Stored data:
▼
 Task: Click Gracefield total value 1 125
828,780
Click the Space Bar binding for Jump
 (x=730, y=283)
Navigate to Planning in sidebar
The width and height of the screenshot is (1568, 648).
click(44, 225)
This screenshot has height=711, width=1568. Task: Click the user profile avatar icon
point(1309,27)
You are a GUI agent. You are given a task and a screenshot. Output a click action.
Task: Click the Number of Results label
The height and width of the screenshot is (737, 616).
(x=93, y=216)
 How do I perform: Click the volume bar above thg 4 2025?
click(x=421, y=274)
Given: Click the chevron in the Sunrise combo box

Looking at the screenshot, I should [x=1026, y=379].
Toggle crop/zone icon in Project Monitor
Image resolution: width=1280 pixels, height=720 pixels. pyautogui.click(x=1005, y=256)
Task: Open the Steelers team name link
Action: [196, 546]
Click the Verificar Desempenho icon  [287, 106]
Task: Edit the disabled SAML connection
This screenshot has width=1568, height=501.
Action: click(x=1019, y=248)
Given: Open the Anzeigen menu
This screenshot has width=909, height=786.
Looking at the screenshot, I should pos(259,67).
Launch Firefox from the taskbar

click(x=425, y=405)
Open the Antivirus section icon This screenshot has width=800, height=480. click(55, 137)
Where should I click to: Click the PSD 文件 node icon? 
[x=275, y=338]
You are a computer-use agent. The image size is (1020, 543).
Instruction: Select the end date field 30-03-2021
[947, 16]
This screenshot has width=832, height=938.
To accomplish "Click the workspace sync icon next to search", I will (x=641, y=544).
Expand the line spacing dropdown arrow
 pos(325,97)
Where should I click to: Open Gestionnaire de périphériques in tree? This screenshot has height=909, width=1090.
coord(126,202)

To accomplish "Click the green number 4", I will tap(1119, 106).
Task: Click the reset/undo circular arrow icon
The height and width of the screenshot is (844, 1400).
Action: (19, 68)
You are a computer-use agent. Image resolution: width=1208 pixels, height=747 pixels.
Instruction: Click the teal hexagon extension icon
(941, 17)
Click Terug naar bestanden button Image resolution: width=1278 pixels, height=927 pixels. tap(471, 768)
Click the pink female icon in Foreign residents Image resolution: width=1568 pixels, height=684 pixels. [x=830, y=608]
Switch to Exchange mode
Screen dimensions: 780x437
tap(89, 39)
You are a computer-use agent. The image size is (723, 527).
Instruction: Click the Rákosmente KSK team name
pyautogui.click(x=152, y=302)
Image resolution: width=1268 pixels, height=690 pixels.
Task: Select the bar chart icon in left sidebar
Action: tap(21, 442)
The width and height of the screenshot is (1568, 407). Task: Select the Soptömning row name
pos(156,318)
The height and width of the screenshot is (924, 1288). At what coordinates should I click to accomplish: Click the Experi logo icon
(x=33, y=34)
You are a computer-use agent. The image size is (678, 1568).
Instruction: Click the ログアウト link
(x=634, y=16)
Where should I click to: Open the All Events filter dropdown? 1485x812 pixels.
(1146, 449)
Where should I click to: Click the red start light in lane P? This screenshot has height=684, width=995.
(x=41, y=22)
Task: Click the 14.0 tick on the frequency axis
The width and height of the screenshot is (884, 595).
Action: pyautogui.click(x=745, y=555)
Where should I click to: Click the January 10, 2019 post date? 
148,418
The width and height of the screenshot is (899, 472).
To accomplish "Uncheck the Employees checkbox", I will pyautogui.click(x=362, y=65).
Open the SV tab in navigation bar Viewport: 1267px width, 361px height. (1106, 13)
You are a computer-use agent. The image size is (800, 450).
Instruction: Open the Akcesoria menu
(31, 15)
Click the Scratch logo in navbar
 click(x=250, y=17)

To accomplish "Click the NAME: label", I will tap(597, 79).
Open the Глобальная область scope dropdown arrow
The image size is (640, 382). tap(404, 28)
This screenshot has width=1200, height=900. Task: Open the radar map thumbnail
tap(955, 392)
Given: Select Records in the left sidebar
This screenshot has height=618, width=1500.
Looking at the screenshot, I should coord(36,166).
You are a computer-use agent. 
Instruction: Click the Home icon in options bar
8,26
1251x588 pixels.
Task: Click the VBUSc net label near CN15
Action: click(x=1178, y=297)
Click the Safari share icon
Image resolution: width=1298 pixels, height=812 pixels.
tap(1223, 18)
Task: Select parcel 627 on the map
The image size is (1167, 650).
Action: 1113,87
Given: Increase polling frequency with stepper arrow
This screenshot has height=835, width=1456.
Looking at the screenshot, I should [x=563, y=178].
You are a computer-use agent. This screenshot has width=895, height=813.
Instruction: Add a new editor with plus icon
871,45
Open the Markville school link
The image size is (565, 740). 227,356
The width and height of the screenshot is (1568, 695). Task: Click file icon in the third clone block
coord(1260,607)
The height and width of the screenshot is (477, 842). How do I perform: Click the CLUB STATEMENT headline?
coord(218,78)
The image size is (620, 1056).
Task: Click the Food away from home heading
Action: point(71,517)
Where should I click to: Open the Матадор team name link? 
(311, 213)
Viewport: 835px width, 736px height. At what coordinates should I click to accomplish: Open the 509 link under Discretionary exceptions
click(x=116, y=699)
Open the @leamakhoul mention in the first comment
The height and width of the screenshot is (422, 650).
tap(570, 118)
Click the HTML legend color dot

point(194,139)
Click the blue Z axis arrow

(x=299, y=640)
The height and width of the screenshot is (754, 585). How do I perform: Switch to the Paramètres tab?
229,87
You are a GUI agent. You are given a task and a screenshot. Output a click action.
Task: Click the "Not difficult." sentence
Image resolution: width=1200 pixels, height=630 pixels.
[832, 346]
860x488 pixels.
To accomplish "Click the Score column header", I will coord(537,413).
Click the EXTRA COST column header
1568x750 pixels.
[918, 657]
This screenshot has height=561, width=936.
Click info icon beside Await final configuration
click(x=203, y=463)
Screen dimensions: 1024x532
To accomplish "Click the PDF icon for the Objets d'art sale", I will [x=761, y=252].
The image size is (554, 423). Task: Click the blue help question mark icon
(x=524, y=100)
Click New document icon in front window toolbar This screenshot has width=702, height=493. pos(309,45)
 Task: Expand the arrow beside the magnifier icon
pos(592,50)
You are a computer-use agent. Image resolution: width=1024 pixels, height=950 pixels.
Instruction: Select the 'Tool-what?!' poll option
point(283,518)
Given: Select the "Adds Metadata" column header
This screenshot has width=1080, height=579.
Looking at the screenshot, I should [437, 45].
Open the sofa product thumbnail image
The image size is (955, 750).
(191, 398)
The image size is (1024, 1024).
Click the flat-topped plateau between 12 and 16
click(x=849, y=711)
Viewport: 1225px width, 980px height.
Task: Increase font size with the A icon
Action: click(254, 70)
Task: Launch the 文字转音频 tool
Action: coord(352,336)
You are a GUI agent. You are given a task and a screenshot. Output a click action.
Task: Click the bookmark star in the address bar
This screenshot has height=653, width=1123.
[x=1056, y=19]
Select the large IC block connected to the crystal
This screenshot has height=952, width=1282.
▲
- _Exercise aim_: From the line containing "Click the blue Z axis arrow" to the final line of the entries, print every line exactly and nothing else.

- _Output below_:
Click the blue Z axis arrow

(x=299, y=640)
The height and width of the screenshot is (754, 585). How do I perform: Switch to the Paramètres tab?
229,87
You are a GUI agent. You are given a task and a screenshot. Output a click action.
Task: Click the "Not difficult." sentence
Image resolution: width=1200 pixels, height=630 pixels.
[832, 346]
860x488 pixels.
To accomplish "Click the Score column header", I will coord(537,413).
Click the EXTRA COST column header
1568x750 pixels.
[918, 657]
This screenshot has height=561, width=936.
Click info icon beside Await final configuration
click(x=203, y=463)
Screen dimensions: 1024x532
To accomplish "Click the PDF icon for the Objets d'art sale", I will [x=761, y=252].
The image size is (554, 423). Task: Click the blue help question mark icon
(x=524, y=100)
Click New document icon in front window toolbar This screenshot has width=702, height=493. pos(309,45)
 Task: Expand the arrow beside the magnifier icon
pos(592,50)
You are a computer-use agent. Image resolution: width=1024 pixels, height=950 pixels.
Instruction: Select the 'Tool-what?!' poll option
point(283,518)
Given: Select the "Adds Metadata" column header
This screenshot has width=1080, height=579.
Looking at the screenshot, I should [437, 45].
Open the sofa product thumbnail image
The image size is (955, 750).
(191, 398)
The image size is (1024, 1024).
Click the flat-topped plateau between 12 and 16
click(x=849, y=711)
Viewport: 1225px width, 980px height.
Task: Increase font size with the A icon
Action: click(254, 70)
Task: Launch the 文字转音频 tool
Action: coord(352,336)
You are a GUI agent. You are given a task and a screenshot. Output a click action.
Task: Click the bookmark star in the address bar
This screenshot has height=653, width=1123.
[x=1056, y=19]
Select the large IC block connected to the crystal
This screenshot has height=952, width=1282.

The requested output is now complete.